La construction d’une alternative politique, changeant le rapport de force à gauche face à la domination du social-libéralisme, passe par un front des forces, qui constituent des coalitions dans les mobilisations sociales et les élections, puis posent la question de la force politique à créer. Cette question s’adresse à toutes les forces qui vont du NPA au PCF, jusqu’aux secteurs de la gauche des Verts et ceux du PS qui refusent sa transformation en parti démocrate cherchant des alliances vers la droite. Elle rencontre des résistances dans la direction du PCF, qui oscille entre une perspective de type Die Linke (en Allemagne) et une construction autour de lui-même refusant d’envisager son propre dépassement. Mais elle traverse en fait les forces de la gauche « radicale » au sein de laquelle s’inscrit le NPA qui reste une composante incontournable si l’on envisage un rassemblement d’une gauche de gauche en France.
On ne peut plus considérer qu’à côté du NPA il n’y a que « le PS et ses alliés ». Il y a bien des forces qui étaient associées aux coalitions « Ensemble » et qui partagent avec nous cette volonté de construction d’une nouvelle force politique alternative.
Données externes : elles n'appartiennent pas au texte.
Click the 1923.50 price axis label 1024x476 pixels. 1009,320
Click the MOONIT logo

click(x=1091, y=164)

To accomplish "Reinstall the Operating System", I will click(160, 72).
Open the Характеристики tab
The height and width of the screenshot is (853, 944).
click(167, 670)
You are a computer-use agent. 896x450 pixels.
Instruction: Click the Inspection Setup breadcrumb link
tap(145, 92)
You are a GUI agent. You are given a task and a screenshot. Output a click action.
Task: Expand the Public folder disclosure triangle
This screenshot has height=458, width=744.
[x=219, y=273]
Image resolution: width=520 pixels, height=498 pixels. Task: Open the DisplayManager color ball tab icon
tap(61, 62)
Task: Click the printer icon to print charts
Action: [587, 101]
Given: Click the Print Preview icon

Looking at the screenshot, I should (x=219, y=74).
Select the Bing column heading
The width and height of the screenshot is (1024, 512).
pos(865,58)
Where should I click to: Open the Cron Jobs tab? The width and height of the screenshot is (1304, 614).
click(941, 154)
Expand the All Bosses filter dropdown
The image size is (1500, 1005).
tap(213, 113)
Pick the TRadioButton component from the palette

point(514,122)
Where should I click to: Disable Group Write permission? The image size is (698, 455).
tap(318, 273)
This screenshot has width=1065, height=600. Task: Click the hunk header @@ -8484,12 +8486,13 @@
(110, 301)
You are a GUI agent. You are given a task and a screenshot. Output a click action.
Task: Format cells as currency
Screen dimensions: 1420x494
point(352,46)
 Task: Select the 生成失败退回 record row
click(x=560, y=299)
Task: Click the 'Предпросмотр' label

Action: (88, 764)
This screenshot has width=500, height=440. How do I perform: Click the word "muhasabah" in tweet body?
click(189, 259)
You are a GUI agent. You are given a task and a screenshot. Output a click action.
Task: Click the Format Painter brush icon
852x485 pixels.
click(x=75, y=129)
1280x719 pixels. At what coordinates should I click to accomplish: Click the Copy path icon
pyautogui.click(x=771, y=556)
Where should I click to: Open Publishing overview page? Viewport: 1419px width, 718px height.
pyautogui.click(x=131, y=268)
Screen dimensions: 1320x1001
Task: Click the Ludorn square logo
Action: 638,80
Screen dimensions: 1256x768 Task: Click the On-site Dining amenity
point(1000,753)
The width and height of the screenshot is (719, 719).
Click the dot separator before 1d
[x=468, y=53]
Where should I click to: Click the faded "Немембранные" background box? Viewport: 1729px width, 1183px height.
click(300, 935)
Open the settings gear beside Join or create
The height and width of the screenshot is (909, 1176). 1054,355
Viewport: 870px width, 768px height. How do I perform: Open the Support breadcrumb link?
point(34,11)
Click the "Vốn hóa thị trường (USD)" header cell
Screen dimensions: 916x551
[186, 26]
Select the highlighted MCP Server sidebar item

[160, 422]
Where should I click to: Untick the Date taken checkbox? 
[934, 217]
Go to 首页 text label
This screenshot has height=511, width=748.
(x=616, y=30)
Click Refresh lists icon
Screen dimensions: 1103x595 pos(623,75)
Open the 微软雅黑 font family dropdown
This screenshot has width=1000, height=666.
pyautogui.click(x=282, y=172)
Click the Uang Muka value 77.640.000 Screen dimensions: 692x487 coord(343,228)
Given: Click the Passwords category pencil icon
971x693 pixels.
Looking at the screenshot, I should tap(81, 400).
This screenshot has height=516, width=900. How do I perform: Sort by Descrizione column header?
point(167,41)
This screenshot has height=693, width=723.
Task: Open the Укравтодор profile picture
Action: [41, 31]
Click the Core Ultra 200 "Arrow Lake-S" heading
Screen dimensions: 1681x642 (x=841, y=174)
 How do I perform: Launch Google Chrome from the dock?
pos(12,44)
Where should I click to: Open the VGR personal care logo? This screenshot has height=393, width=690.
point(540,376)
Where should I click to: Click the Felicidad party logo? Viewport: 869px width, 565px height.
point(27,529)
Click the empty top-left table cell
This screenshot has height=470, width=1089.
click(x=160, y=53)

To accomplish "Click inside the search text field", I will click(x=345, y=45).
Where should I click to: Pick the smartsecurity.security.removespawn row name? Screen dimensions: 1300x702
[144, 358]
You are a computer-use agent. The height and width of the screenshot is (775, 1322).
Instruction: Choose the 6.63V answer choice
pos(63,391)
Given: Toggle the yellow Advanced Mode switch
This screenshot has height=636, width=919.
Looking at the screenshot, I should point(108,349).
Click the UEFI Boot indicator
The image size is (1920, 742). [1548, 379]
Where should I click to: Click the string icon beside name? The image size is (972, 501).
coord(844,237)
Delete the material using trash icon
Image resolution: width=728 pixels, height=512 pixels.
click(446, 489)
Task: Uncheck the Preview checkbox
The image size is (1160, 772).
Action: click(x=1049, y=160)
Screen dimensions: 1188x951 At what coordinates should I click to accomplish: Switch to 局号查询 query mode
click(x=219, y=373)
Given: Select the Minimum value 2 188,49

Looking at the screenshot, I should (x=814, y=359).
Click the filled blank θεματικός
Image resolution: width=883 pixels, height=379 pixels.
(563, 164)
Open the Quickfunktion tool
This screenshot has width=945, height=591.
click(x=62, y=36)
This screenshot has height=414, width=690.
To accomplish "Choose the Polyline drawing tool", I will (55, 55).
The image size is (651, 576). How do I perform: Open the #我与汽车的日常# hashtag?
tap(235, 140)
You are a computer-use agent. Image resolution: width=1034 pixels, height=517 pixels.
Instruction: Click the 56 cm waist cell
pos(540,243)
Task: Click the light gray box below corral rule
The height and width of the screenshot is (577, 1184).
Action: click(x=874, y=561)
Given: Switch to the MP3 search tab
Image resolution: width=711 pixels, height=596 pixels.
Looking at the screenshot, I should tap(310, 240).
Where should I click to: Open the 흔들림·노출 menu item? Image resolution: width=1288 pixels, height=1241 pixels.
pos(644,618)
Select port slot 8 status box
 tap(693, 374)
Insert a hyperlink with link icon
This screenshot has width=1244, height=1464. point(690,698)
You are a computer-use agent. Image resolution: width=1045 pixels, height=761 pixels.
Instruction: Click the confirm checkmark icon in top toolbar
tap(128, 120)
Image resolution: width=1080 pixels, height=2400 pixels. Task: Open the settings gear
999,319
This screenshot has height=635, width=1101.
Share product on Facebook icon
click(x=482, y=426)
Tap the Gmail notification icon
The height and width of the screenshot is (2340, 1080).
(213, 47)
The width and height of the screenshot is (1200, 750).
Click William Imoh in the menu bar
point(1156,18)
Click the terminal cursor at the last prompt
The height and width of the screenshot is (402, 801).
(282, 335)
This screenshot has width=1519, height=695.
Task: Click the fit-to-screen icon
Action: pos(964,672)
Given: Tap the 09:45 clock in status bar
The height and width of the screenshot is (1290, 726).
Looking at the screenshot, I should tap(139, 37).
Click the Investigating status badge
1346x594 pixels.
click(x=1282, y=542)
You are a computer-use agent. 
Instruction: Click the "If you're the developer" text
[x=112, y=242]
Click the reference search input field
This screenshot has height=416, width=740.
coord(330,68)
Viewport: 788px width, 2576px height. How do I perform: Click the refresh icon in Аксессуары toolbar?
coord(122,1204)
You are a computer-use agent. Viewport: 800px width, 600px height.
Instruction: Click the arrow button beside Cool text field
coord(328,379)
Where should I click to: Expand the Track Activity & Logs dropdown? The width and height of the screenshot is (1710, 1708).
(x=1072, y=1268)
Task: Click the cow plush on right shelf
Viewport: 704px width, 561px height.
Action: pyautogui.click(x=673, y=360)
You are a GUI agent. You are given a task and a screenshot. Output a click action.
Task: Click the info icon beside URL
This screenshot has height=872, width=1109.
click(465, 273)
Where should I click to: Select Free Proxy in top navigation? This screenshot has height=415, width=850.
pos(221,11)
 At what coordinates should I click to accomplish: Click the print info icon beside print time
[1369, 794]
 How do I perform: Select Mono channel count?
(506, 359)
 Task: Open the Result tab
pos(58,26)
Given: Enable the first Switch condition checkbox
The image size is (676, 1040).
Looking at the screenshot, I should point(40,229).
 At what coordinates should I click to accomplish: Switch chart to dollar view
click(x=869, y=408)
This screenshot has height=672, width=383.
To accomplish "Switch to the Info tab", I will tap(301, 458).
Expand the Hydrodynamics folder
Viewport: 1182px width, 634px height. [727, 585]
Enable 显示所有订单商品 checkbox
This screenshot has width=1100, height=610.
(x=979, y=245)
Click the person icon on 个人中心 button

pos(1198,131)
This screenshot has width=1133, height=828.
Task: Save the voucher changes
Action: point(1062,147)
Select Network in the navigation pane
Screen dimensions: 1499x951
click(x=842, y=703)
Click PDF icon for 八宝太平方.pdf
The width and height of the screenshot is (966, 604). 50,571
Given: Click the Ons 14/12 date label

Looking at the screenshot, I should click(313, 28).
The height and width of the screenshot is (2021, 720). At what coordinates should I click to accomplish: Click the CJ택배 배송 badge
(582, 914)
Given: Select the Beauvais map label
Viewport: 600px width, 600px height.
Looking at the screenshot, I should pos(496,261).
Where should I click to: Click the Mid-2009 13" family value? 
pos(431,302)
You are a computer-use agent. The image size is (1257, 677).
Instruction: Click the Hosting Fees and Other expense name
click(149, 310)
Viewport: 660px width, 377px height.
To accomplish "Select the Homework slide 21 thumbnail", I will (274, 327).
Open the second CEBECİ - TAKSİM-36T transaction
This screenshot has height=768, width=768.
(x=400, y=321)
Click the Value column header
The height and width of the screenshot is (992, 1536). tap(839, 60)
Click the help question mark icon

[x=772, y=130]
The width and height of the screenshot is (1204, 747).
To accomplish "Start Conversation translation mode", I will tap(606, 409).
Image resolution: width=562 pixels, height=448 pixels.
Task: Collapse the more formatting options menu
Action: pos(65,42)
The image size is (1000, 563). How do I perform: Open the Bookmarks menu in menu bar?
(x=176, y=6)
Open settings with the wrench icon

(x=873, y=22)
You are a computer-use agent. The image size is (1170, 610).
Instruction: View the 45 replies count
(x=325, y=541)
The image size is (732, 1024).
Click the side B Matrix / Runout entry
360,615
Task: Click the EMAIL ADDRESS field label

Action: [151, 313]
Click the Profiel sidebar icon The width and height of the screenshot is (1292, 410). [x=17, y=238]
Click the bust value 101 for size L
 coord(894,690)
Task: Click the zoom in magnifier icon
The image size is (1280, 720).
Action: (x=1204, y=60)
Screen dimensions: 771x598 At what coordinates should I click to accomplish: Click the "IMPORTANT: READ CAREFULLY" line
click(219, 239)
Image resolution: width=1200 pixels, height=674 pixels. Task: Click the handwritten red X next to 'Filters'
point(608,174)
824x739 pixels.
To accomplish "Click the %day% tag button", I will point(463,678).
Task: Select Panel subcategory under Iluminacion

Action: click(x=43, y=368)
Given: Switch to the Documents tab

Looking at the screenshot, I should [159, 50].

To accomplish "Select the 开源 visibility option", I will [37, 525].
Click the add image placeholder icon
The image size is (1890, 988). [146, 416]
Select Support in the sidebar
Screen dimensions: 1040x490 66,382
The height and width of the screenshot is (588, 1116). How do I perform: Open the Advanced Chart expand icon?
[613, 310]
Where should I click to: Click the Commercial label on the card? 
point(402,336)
On ne manque pas de « partenaires » avec qui engager la discussion. Et si des avancées réelles en termes de construction véritablement unitaires ne sont pas faites, l’éparpillement menace de l’emporter. S’il veut refonder une perspective de rassemblement d’une force nouvelle, le NPA ne peut éviter d’entrer en discussion avec d’autres partenaires, en apprenant aussi des expériences positives qui se déroulent en Europe à la gauche de la gauche. Aucune ne s’est faite autour d’un seul courant.
Tel est l’enjeu de taille qui se pose pour l’ensemble de la gauche de transformation sociale. C’est donc autour de cela que doit se faire le congrès NPA et que tou-te-s les « unitaires » de la gauche antilibérale et anticapitalistes doivent agir dès maintenant.